For the people how do they tell a false from a true prophet? Ultimately it is only once their words become reality, especially for the prophet of hope and peace. For the prophets who prophesy destruction that never comes there is the reality expressed by the prophet Joel:
Return to the Lord, your God, for he is gracious and merciful, slow to anger and abounding in steadfast love, and relents from punishing. Who know whether he will not turn and relent, and leave a blessing behind. Joel 2: 13b-14a
We have seen throughout Jeremiah that God’s desire is to turn, but at this point the people have crossed a threshold where there is no immediate return. Jeremiah’s words, although unheard, are meant to bring about repentance in the hope of averting an even greater disaster. Hananiah’s words bring a comfortable lie which allows people to trust in a false promise and ideology which leads them once more into conflict with Babylon and into the greater exile of 586 BCE.

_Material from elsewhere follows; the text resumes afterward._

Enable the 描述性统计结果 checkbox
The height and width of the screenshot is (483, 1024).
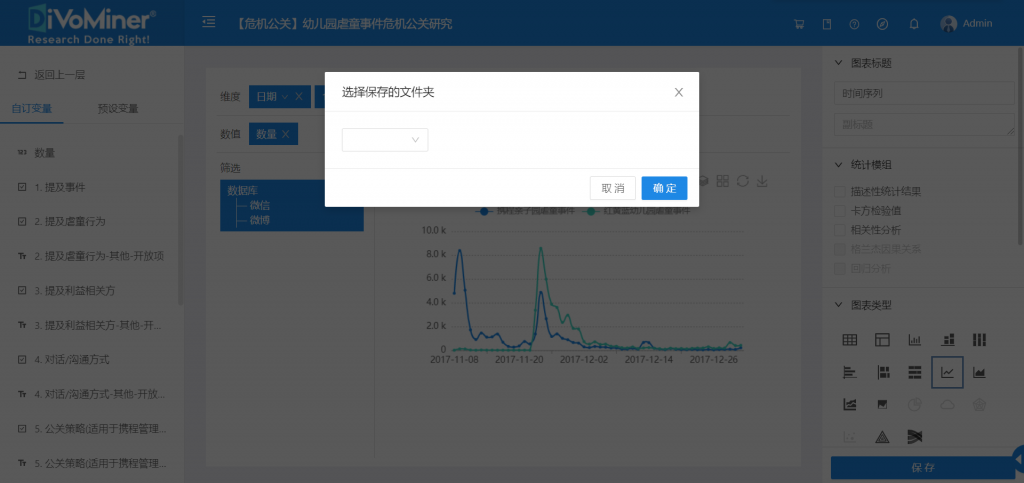coord(840,191)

Jeremiah’s words and prophecy would have been unsettling and unpopular and treasonous, but that doesn’t mean they were untrue. In many times, including our own, it is often easier to speak the easy lie that doesn’t challenge anyone’s preconceptions than the hard truth. We have seen in previous chapters that speaking as a prophet has a high price for those prophets who come in conflict with the royal and priestly authorities of Jeremiah’s time. Yet for Jeremiah his calling places him between the God who will not be taken for granted and the shepherds who have led the flock astray. Yet Jeremiah continues his impassioned plea to attempt to prevent the destruction of the city, temple and people he loves. Yet, the people to use the poetic language of the gospel of John’s prologue:
He came to what was his own, and his own people did not accept him John 1:11
Yet the easy truth covered the harsh reality, the promised return to independence combined with political allegiances to Egypt and other regional kingdoms would only exchange the wooden yoke for an iron yoke, allegiance to Babylon while remaining in the land to the harsh reality of exile in a foreign land.